Some Permissions Are Not Necessary
We can conclude that some permission requests are unnecessary. Some requests are seemingly made for the sake of it while some have a purpose that is not useful to the consumer.
Protect your data by eliminating the ability for apps to gather it in the first place. Considering which permissions make sense and denying those that do not can help you safeguard as much information as possible.
Security or the Lack Thereof
It may seem impossible, but there are apps available for both Android and iOS that do not have a privacy policy. It is vital that clear guidelines are laid out explaining what data an app is taking, where the information goes, and how your privacy is protected. If an app does not feature a policy like this, take a moment to consider not using it.
Certificate pinning is an essential security tool that can prevent the interception of communication with the server. The app seeks the security certificate of the server before initiating a conversation.
This technology sounds like a no brainer. However, only a small percentage of the apps available for iOS and Android use it. Some argue that it is not a good idea for developmental purposes, but it is notable that such an effective security option exists and is not commonly used.
The Maze of Privacy Policies
Assuming you have installed an app featuring a privacy policy, you can move toward trying to determine what data the app plans to collect. This is what people call “easier said than done.”
The difficulties begin when apps interact with each other to fulfill their purpose. A solid understanding of the privacy policy of one app does not mean the third-party apps or websites it uses to provide further functions adheres to the same one.

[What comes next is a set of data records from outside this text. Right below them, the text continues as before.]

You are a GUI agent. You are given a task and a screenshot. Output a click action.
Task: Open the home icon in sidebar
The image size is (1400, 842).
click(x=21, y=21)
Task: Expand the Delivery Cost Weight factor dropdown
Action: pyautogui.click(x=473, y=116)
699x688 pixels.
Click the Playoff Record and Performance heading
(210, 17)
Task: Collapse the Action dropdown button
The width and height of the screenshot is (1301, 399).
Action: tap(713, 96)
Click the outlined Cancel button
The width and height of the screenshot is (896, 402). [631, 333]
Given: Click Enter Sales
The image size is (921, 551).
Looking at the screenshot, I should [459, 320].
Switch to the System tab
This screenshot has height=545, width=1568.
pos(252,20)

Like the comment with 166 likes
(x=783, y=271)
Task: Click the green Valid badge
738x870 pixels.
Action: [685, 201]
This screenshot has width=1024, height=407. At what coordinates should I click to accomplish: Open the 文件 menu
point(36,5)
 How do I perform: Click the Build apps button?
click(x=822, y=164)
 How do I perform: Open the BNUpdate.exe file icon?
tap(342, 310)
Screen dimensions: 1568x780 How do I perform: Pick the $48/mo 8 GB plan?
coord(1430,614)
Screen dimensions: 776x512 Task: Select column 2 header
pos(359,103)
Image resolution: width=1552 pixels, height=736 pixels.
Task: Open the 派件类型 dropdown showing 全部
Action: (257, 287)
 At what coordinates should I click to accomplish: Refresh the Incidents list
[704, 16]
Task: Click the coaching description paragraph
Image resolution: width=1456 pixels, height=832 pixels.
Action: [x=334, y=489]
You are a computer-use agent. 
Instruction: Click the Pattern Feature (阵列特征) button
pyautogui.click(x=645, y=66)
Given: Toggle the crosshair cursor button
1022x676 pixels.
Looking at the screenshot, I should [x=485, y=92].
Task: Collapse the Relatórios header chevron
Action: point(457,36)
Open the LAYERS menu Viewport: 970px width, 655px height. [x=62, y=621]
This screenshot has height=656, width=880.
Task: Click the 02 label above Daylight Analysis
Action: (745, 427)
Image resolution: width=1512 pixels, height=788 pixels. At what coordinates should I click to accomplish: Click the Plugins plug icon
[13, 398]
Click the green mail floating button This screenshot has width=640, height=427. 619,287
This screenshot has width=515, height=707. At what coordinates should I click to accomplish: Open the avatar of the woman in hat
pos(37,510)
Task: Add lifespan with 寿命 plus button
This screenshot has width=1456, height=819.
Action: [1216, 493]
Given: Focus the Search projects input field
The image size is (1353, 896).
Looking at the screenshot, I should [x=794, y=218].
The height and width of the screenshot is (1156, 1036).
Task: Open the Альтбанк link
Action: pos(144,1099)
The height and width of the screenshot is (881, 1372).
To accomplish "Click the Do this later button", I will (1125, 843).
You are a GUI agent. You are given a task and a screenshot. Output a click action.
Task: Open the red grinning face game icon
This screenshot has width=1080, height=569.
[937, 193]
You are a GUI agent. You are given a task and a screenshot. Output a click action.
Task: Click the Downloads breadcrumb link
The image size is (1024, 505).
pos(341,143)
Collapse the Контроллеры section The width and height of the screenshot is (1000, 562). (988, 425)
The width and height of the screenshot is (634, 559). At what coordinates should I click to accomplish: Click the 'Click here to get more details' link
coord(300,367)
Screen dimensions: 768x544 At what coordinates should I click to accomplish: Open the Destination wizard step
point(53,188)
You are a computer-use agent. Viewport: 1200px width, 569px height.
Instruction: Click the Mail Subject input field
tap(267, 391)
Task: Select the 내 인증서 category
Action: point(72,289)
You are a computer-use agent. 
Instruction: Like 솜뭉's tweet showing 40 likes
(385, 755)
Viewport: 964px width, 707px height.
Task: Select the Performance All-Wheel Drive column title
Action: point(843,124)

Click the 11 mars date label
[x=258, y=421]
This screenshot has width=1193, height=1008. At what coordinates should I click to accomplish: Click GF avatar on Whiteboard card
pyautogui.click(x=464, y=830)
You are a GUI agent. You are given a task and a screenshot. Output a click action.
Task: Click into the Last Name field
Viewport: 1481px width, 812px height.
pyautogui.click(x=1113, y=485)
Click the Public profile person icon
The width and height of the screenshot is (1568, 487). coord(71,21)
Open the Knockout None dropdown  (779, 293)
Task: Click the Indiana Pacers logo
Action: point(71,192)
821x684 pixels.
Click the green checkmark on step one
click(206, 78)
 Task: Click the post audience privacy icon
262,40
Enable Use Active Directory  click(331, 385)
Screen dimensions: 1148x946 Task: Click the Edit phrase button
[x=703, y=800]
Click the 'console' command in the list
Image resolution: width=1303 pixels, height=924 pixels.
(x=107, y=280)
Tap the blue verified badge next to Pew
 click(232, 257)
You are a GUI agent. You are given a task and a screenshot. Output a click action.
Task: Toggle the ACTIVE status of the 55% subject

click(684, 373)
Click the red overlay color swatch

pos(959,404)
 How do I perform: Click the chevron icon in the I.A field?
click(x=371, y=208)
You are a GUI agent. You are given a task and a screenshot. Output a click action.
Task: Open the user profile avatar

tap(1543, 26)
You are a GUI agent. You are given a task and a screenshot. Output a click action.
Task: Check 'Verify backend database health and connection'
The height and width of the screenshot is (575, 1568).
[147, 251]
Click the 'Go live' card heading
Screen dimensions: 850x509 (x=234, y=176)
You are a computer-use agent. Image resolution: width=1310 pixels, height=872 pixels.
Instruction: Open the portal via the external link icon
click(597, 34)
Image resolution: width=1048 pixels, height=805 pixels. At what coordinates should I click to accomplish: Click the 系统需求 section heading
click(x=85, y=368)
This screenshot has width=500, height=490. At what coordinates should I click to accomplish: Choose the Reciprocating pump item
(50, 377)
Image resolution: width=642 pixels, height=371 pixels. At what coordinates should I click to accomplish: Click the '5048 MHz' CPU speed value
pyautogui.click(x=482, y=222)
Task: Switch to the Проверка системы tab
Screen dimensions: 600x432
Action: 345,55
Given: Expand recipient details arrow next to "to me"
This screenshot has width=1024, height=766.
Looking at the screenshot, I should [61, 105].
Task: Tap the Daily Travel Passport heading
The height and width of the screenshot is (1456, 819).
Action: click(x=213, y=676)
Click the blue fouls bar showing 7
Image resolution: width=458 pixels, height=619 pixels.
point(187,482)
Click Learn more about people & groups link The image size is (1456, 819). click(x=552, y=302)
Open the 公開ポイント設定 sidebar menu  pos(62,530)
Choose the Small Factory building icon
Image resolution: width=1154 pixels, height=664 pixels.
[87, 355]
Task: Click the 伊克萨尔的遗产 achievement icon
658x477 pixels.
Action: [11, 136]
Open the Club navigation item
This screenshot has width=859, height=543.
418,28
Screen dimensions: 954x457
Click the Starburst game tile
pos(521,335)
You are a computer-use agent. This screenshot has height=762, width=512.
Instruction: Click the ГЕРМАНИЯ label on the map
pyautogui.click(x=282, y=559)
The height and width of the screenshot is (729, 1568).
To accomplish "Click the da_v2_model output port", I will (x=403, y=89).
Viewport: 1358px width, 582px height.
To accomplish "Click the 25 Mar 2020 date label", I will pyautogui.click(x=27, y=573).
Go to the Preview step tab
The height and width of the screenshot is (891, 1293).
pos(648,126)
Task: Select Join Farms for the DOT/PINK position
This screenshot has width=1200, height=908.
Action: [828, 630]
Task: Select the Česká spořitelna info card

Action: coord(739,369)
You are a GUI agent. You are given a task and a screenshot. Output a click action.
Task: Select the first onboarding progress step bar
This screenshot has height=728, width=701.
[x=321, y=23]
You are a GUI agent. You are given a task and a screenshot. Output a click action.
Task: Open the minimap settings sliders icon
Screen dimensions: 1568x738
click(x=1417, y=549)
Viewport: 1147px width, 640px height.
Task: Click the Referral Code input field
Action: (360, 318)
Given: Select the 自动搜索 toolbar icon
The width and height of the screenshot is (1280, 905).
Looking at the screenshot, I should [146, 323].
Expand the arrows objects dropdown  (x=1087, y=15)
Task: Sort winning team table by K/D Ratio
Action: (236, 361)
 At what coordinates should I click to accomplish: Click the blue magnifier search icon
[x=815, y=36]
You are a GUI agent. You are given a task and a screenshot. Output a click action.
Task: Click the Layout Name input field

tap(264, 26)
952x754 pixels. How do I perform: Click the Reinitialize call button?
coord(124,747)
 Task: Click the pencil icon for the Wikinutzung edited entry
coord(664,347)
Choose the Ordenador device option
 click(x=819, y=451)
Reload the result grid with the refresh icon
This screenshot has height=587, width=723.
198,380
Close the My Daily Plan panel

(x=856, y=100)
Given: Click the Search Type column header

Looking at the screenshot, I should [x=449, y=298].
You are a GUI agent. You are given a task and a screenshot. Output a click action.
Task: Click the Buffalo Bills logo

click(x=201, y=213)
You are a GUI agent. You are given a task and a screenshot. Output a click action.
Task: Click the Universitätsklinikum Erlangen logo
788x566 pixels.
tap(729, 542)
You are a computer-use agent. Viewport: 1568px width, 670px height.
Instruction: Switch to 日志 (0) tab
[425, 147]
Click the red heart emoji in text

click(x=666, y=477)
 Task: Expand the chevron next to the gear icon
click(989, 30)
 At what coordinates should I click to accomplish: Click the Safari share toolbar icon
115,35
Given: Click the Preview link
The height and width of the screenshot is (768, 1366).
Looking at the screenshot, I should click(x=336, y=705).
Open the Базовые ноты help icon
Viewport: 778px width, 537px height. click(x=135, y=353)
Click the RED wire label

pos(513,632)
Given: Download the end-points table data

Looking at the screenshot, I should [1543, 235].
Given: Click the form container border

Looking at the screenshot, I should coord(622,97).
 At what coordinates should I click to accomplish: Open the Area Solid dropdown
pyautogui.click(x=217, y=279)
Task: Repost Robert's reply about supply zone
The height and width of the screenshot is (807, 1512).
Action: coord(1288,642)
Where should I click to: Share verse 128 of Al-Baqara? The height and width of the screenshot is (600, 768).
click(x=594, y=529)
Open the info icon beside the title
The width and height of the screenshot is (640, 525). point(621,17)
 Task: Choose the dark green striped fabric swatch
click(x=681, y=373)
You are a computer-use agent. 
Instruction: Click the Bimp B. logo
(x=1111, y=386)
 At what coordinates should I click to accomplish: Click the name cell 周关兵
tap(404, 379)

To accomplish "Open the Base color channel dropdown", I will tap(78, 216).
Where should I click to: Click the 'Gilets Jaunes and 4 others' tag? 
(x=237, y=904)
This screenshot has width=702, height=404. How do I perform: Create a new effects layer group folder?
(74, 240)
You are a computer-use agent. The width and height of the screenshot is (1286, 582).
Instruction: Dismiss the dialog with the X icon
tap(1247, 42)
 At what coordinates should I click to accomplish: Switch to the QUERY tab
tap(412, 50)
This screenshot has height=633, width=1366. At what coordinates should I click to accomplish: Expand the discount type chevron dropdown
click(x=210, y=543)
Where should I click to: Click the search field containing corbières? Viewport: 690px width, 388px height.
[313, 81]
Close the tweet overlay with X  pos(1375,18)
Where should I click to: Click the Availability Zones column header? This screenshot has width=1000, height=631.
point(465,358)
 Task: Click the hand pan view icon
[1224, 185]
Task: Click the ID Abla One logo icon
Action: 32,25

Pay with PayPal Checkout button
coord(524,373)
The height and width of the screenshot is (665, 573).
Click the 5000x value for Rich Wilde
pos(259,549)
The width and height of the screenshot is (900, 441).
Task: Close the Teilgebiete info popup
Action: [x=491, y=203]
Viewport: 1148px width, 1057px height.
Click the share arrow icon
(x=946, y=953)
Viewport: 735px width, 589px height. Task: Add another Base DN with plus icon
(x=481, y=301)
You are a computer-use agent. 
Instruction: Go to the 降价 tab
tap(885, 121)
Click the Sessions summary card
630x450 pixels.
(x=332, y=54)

Furthermore, it can be impossible to track down the information, as many third-party apps do not feature a prominently posted policy. Consider declining to use an app that requires a network of other apps, websites, or programs that may be less than transparent about their data collection and procedures.
Keep Yourself Safe
When you realize how much information your apps have about you, it may produce some anxiety. There are several steps you can take to make sure you know who sees your information and that it is kept as safe as possible.
Always review the requests for permission before even installing an app. Consider whether the requests make sense for how you intend to use the app. Does it seem like the app is more interested in gathering information than in presenting concise functionality?
If an app does not feature a privacy policy detailing how they handle your personal information and other data, consider if you really need it. The lack of a policy should be a red flag.
Both iOS and Android allow you to adjust the permissions granted to an app. Take time to review your apps and their access with the intent of limiting permissions where necessary.
If an app requires you to sign in with your social media accounts, take special notice of their privacy policies. Keep in mind that these apps typically share information with your social accounts, meaning detailed information could be transmitted.
And finally, use additional safety measures. You might never know what’s going on in the background, so get an antivirus, set up a firewall, and install a VPN app on your phone. These will alert you if something strange is going on, and keep you safe by encrypting your internet traffic and making you invisible online. This way, no one can track your activities online.
Your Data Is Being Tracked
It would be silly to think that you could use an app without giving it at least some information about yourself. However, it is certainly fair to expect the app and its developers to provide a transparent account of what they are doing with your data.
With the knowledge that your information is being held and used by someone else, pay attention to what your apps are asking you for and why they might be requesting it.